Supplied data =>
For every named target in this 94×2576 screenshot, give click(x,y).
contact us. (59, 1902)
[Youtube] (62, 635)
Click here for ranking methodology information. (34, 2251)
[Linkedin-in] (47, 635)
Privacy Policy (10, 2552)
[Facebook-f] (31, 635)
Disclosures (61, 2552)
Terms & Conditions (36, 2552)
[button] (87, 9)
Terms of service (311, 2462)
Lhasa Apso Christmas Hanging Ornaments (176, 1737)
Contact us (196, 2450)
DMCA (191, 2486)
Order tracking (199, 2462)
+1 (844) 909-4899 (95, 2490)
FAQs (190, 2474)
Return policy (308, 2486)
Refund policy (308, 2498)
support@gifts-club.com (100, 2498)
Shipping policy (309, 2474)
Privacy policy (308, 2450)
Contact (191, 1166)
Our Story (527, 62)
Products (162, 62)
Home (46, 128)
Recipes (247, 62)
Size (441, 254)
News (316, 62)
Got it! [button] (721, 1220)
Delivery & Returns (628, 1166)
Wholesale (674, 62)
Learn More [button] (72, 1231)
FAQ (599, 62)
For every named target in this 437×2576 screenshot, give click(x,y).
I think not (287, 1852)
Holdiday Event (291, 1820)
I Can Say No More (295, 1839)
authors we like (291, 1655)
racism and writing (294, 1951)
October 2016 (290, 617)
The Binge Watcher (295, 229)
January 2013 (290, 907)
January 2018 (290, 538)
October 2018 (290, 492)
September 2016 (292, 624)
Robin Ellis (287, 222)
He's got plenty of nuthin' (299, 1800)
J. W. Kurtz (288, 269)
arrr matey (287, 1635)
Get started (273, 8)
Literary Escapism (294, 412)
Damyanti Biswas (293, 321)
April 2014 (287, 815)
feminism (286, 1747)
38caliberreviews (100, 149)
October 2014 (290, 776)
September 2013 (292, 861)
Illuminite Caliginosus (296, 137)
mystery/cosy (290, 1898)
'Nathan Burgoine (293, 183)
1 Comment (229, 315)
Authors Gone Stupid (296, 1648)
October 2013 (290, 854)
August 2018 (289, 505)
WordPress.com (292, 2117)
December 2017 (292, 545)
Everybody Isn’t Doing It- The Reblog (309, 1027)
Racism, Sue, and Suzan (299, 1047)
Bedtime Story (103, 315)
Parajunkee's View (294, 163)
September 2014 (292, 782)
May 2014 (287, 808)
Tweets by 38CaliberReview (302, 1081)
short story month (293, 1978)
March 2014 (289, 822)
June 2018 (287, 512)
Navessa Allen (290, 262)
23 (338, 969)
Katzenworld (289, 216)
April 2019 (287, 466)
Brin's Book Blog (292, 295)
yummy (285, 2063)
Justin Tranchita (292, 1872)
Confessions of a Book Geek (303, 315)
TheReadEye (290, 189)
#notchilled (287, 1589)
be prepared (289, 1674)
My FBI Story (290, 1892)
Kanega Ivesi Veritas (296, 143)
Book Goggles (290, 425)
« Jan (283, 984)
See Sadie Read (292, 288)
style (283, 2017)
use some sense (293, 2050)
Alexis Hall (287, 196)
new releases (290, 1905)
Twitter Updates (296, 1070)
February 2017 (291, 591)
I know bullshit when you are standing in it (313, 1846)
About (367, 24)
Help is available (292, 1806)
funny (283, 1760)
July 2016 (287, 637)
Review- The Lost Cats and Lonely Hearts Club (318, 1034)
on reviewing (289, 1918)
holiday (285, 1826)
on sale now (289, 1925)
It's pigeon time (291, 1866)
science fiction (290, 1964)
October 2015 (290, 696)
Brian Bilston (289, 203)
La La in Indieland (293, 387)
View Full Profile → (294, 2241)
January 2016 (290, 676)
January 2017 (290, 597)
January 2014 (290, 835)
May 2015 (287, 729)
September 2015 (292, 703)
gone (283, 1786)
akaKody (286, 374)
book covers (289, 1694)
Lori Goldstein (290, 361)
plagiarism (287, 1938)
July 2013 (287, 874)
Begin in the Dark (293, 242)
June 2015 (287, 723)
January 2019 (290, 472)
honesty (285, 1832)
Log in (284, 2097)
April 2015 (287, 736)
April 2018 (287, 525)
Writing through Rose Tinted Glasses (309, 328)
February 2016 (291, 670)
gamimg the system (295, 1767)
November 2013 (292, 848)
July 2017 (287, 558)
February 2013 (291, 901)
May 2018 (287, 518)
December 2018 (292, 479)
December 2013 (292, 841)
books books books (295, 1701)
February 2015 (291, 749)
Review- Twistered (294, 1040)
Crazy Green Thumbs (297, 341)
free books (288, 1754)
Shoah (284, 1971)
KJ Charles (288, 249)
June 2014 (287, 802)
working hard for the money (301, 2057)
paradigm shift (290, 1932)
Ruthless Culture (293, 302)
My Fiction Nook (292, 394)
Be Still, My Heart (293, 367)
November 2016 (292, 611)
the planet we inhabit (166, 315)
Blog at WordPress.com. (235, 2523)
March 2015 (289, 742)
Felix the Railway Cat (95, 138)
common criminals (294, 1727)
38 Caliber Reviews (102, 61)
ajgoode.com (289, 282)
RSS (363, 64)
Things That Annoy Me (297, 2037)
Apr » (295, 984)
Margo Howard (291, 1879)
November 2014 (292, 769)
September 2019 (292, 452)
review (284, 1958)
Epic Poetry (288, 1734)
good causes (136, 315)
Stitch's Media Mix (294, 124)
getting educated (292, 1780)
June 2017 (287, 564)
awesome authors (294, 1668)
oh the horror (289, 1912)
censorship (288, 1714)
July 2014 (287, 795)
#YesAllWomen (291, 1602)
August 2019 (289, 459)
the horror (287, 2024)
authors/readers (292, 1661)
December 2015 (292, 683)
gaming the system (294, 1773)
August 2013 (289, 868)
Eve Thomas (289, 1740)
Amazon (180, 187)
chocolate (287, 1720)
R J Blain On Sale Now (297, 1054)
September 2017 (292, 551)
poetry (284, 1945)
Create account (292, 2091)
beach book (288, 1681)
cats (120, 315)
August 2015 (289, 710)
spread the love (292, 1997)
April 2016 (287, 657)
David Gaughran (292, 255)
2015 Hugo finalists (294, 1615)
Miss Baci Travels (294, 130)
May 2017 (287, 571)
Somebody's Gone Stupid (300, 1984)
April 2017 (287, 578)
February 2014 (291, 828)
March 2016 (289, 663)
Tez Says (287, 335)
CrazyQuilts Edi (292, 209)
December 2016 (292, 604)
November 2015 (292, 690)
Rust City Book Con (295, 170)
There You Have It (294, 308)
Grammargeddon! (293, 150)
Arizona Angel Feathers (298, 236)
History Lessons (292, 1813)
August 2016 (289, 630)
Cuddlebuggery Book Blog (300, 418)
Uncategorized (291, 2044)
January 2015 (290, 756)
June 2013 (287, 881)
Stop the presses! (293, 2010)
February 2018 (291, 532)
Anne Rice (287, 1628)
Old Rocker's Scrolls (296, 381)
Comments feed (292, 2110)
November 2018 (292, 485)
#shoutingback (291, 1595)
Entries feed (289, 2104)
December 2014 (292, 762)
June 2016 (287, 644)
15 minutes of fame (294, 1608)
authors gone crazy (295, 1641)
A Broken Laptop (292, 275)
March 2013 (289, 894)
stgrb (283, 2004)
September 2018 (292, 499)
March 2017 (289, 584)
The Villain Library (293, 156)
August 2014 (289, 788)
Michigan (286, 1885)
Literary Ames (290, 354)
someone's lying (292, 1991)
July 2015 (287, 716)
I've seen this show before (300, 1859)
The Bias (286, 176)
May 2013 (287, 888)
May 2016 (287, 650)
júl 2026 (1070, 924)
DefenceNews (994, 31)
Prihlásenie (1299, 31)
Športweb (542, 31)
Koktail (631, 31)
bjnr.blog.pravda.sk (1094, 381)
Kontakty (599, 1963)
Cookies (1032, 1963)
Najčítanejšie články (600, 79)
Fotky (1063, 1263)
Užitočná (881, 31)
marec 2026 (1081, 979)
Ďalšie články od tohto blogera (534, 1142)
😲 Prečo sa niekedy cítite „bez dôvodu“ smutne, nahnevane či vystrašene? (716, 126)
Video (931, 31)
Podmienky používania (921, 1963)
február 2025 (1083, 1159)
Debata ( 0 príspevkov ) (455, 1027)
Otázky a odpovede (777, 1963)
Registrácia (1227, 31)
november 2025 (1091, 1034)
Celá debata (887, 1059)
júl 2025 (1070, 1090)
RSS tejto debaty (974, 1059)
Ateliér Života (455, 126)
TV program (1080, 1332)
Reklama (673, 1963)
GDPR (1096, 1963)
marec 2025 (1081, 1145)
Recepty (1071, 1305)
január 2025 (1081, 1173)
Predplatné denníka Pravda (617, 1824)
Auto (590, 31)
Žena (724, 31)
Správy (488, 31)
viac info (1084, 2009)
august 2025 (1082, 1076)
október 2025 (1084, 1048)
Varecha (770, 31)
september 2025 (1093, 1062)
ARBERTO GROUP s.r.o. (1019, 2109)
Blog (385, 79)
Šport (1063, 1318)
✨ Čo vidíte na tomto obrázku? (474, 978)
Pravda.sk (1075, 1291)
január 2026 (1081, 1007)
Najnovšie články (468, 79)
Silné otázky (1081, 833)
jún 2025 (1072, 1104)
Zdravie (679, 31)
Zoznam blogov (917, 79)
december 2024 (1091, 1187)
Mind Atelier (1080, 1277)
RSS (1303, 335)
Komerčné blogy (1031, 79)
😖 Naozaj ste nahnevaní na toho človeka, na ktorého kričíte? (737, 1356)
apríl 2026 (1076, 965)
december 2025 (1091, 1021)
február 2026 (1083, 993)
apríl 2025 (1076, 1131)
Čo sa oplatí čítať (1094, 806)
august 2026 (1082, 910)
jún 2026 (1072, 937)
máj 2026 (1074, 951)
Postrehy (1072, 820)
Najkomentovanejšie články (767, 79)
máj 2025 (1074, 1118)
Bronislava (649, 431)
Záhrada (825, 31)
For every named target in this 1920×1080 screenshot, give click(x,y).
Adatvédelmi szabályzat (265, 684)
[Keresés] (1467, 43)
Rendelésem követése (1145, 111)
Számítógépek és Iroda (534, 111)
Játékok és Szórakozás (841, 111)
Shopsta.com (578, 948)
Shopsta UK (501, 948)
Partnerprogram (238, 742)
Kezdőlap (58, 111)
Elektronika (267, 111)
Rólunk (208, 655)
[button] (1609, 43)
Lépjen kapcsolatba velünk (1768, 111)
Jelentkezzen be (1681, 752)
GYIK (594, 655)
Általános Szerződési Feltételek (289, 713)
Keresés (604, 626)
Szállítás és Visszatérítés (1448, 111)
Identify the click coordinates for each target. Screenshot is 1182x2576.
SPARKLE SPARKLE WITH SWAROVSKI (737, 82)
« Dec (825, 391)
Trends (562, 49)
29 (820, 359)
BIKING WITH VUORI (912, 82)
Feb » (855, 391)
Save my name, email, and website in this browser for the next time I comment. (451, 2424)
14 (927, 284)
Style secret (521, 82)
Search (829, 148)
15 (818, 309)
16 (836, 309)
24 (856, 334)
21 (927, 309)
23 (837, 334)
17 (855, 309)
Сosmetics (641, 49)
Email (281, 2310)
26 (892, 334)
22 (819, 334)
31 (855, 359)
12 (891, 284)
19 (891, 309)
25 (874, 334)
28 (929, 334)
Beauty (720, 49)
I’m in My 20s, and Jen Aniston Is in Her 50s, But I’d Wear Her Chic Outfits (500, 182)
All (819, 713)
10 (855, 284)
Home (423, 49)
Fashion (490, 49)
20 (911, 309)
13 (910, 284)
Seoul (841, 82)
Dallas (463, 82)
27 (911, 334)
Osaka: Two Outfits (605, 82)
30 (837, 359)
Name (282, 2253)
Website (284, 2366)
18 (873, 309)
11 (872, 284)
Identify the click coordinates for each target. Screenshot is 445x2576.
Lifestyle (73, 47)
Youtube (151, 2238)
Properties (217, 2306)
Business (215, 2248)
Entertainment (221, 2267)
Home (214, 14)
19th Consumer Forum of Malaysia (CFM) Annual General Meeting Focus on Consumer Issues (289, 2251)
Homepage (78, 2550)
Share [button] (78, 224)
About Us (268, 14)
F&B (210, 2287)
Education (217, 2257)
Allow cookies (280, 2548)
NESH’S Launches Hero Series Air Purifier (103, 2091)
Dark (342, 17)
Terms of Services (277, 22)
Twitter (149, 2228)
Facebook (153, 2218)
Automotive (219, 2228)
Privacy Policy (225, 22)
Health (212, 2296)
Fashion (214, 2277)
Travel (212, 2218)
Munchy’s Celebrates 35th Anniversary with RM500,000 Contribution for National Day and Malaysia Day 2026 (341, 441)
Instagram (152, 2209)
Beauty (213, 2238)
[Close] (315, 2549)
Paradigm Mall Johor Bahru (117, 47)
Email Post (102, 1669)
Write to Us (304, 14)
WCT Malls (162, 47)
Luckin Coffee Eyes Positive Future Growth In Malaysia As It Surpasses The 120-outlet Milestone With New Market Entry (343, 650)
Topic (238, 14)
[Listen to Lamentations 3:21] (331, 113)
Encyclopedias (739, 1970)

The problem => All that belongs in the answer is an exact copy of the lines from the start of the records above through the line with "909-4899 (95, 2490)".

Answer to this exercise =>
For every named target in this 94×2576 screenshot, give click(x,y).
contact us. (59, 1902)
[Youtube] (62, 635)
Click here for ranking methodology information. (34, 2251)
[Linkedin-in] (47, 635)
Privacy Policy (10, 2552)
[Facebook-f] (31, 635)
Disclosures (61, 2552)
Terms & Conditions (36, 2552)
[button] (87, 9)
Terms of service (311, 2462)
Lhasa Apso Christmas Hanging Ornaments (176, 1737)
Contact us (196, 2450)
DMCA (191, 2486)
Order tracking (199, 2462)
+1 (844) 909-4899 (95, 2490)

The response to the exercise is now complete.